Search code examples
rprobabilitysample

R: select a subset based on probability


I'm new to R. I have a normal distribution.

n <- rnorm(1000, mean=10, sd=2)

As an exercise I'd like to create a subset based on a probability curve derived from the values.
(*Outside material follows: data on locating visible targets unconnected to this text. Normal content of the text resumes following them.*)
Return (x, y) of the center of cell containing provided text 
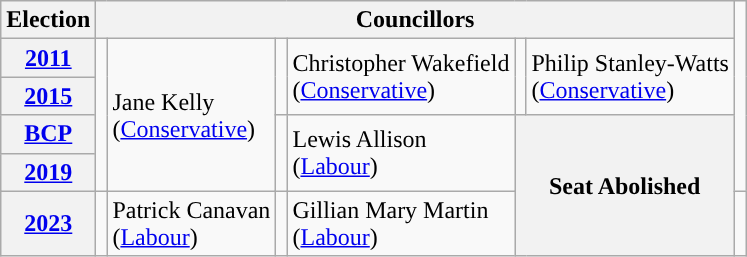
Seat Abolished (625, 186)
Councillors (416, 20)
Philip Stanley-Watts(Conservative) (630, 77)
Patrick Canavan(Labour) (192, 224)
Election (48, 20)
Jane Kelly(Conservative) (192, 115)
2023 (48, 224)
Christopher Wakefield(Conservative) (401, 77)
2015 (48, 96)
Lewis Allison(Labour) (401, 153)
Gillian Mary Martin(Labour) (401, 224)
2011 (48, 58)
2019 (48, 172)
BCP (48, 134)
From the cell containing the given text, extract its center point as (X, Y) coordinate. 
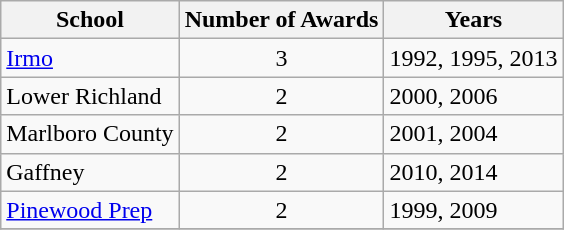
Years (474, 20)
1992, 1995, 2013 (474, 58)
Gaffney (90, 172)
2001, 2004 (474, 134)
Marlboro County (90, 134)
3 (282, 58)
Lower Richland (90, 96)
Number of Awards (282, 20)
2010, 2014 (474, 172)
School (90, 20)
Pinewood Prep (90, 210)
Irmo (90, 58)
2000, 2006 (474, 96)
1999, 2009 (474, 210)
Scan for the cell matching the given text and deliver its [x, y] coordinate at center. 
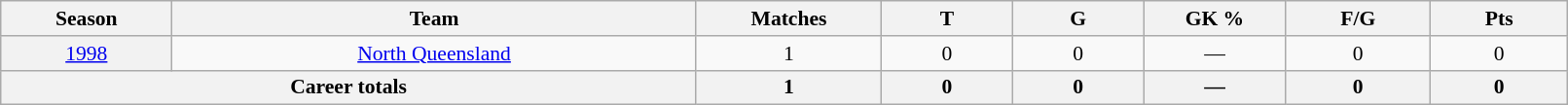
Team [434, 18]
Career totals [348, 88]
Season [87, 18]
Matches [788, 18]
T [948, 18]
GK % [1215, 18]
F/G [1358, 18]
North Queensland [434, 54]
G [1078, 18]
Pts [1499, 18]
1998 [87, 54]
Return (x, y) of the center of cell containing provided text 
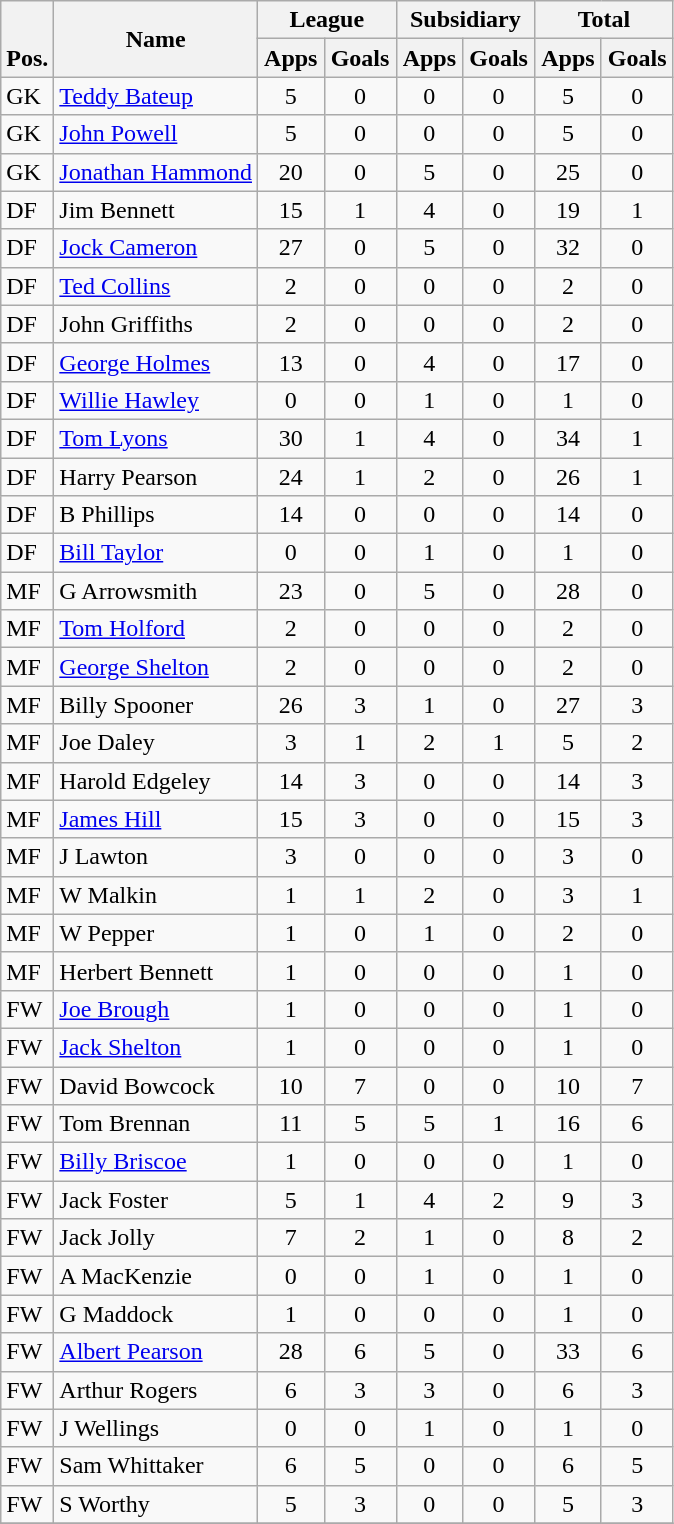
Bill Taylor (156, 553)
13 (292, 362)
Harold Edgeley (156, 781)
32 (568, 248)
11 (292, 1124)
Name (156, 39)
33 (568, 1352)
J Lawton (156, 857)
Joe Daley (156, 743)
Harry Pearson (156, 477)
Tom Lyons (156, 438)
Sam Whittaker (156, 1466)
S Worthy (156, 1504)
25 (568, 172)
16 (568, 1124)
Jim Bennett (156, 210)
Pos. (28, 39)
Albert Pearson (156, 1352)
W Pepper (156, 933)
B Phillips (156, 515)
Herbert Bennett (156, 971)
W Malkin (156, 895)
George Holmes (156, 362)
Arthur Rogers (156, 1390)
Teddy Bateup (156, 96)
Ted Collins (156, 286)
John Powell (156, 134)
Tom Brennan (156, 1124)
17 (568, 362)
Joe Brough (156, 1009)
J Wellings (156, 1428)
Tom Holford (156, 629)
Willie Hawley (156, 400)
Billy Briscoe (156, 1162)
20 (292, 172)
Subsidiary (466, 20)
G Arrowsmith (156, 591)
Jack Foster (156, 1200)
Jack Shelton (156, 1047)
24 (292, 477)
30 (292, 438)
League (328, 20)
Billy Spooner (156, 705)
A MacKenzie (156, 1276)
Total (604, 20)
David Bowcock (156, 1085)
34 (568, 438)
8 (568, 1238)
Jonathan Hammond (156, 172)
John Griffiths (156, 324)
G Maddock (156, 1314)
James Hill (156, 819)
23 (292, 591)
19 (568, 210)
Jock Cameron (156, 248)
9 (568, 1200)
George Shelton (156, 667)
Jack Jolly (156, 1238)
Return (X, Y) of the center of cell containing provided text 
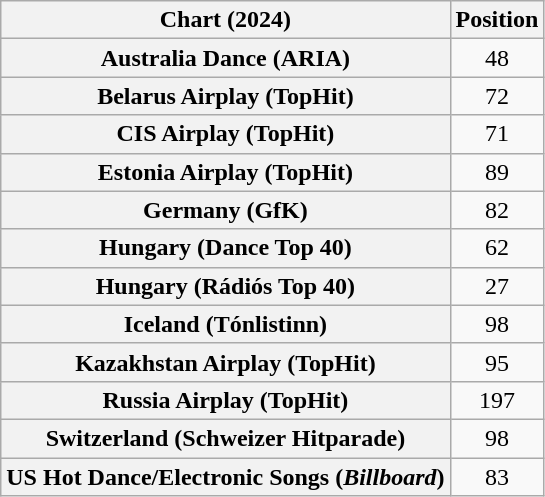
CIS Airplay (TopHit) (226, 134)
Kazakhstan Airplay (TopHit) (226, 362)
Iceland (Tónlistinn) (226, 324)
Germany (GfK) (226, 210)
Australia Dance (ARIA) (226, 58)
Estonia Airplay (TopHit) (226, 172)
62 (497, 248)
71 (497, 134)
Hungary (Dance Top 40) (226, 248)
83 (497, 477)
Belarus Airplay (TopHit) (226, 96)
95 (497, 362)
Position (497, 20)
48 (497, 58)
US Hot Dance/Electronic Songs (Billboard) (226, 477)
Hungary (Rádiós Top 40) (226, 286)
72 (497, 96)
Russia Airplay (TopHit) (226, 400)
27 (497, 286)
Switzerland (Schweizer Hitparade) (226, 438)
82 (497, 210)
Chart (2024) (226, 20)
89 (497, 172)
197 (497, 400)
Search for the cell housing the specified text and yield its (x, y) center coordinate. 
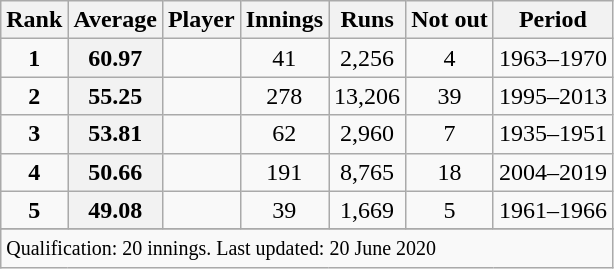
1995–2013 (552, 96)
60.97 (116, 58)
53.81 (116, 134)
50.66 (116, 172)
13,206 (368, 96)
55.25 (116, 96)
1961–1966 (552, 210)
1,669 (368, 210)
Qualification: 20 innings. Last updated: 20 June 2020 (307, 248)
Rank (34, 20)
2,256 (368, 58)
2004–2019 (552, 172)
Average (116, 20)
191 (284, 172)
7 (450, 134)
1 (34, 58)
Runs (368, 20)
Innings (284, 20)
41 (284, 58)
1935–1951 (552, 134)
278 (284, 96)
2,960 (368, 134)
Not out (450, 20)
Period (552, 20)
1963–1970 (552, 58)
49.08 (116, 210)
3 (34, 134)
18 (450, 172)
Player (201, 20)
8,765 (368, 172)
2 (34, 96)
62 (284, 134)
Provide the [X, Y] coordinate of the cell's center where the given text is located.  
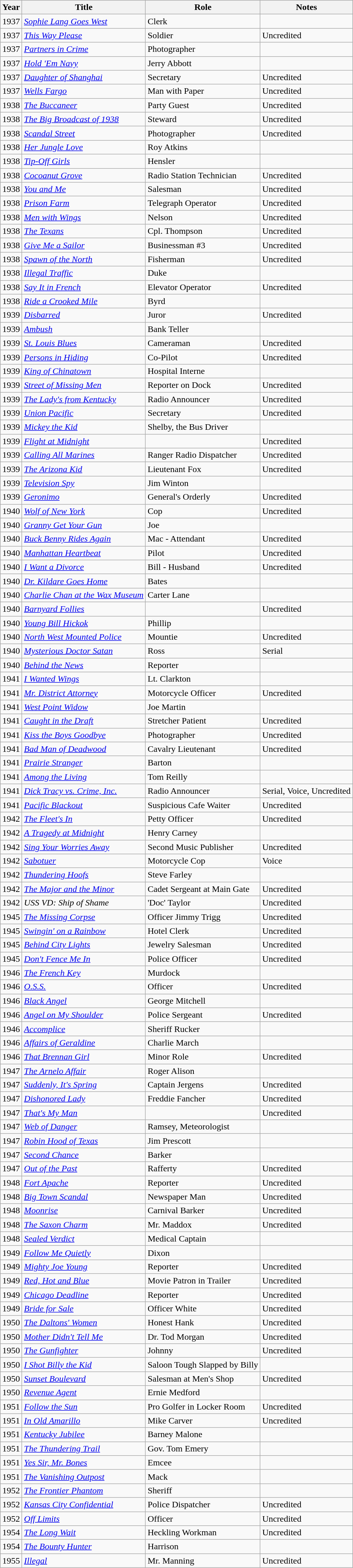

E.g for values <5, I'd like to keep random 25% entries, for values >15, I'd like to keep 75% random entries, and for values between 5 and 15, I'd like to linearly interpolate the probability of selection between 25% and 75%. Seems like what I want is the "sample" command and its "prob" option, but I'm not clear on the syntax.


Solution

  • For the first two subsets we may use

    idx1 <- n < 5
    ss1 <- n[idx1][sample(sum(idx1), sum(idx1) * 0.25)]
    idx2 <- n > 15
    ss2 <- n[idx2][sample(sum(idx2), sum(idx2) * 0.75)]
    

    while for the third one,

    idx3 <- !idx1 & !idx2
    probs <- (n[idx3] - 5) / 10 * (0.75 - 0.25) + 0.25
    ss3 <- n[idx3][sapply(probs, function(p) sample(c(TRUE, FALSE), 1, prob = c(p, 1 - p)))]
    

    where probs are linearly interpolated probabilities for each of element of n[idx3]. Then using sapply we draw TRUE (take) or FALSE (don't take) for each of those elements.